Florianópolis, não se inspire em São Paulo

By Edu, 16 de novembro de 2009

Este é um longo artigo sobre rodízio de veículos, dinâmica de sistemas e também opiniões próprias. Foi com muita surpresa que li a matéria do Diário Catarinense – Sistema de rodízio de carros pode ser implantado em Florianópolis | Trânsito. Não só acho uma má ideia, tenho argumentos suficientes para mostrar que implantar o rodízio de veículos como foi feito há alguns anos em São Paulo é uma medida que beneficia políticos a curto prazo mas se torna um tiro no pé da população a longo prazo. Se morasse na ilha, seria um dos primeiros a contestar a ideia. De acordo com o jornal:

Segundo o diretor de operações do Ipuf, Geovanni Antonio Reis, a medida é motivada pelo rápido aumento do número de veículos em Florianópolis. De acordo com ele, a frota atual é de 251 mil carros e, a cada mês, dois mil novos automóveis são emplacados na cidade.
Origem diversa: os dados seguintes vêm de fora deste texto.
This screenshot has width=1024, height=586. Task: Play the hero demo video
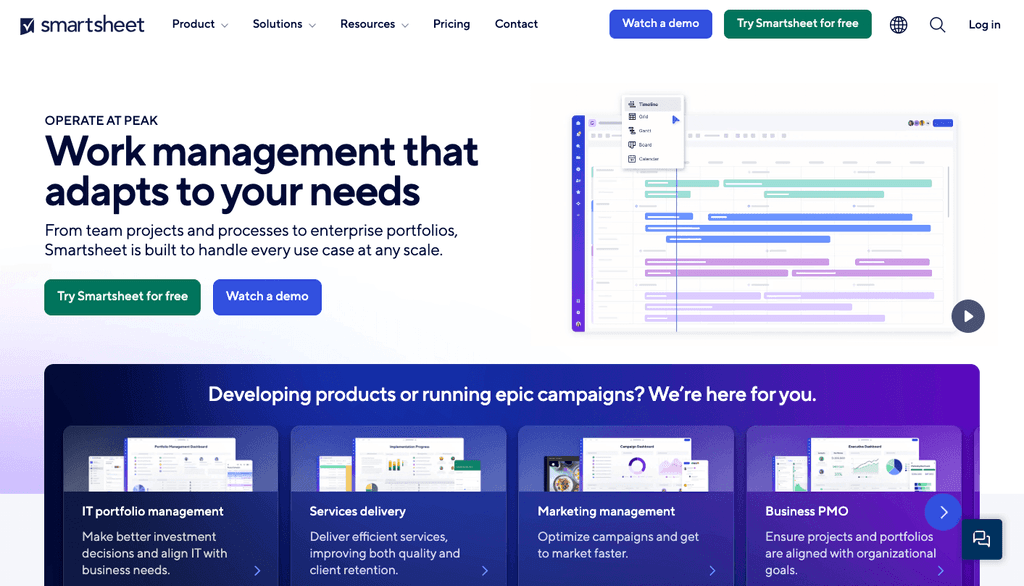point(967,316)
E aí está o problema. A forma mais simplista de tentar solucionar um problema é atacar seu efeito ao invés de focar em suas causas. Nós, brasileiros, somos mestre nisso (me incluo nesta afirmação). É o mesmo que ficar tentando tapar os buracos da cidade ao invés de desenvolver tecnologias e legislações que previnam que buracos apareçam em primeiro lugar. Além disso, o tráfego é um sistema muito mais complexo do que apenas quantidade de carros. É formado de viagens, modos, e, principalmente, pessoas, que têm os mais variados motivos para ir do ponto A ao B.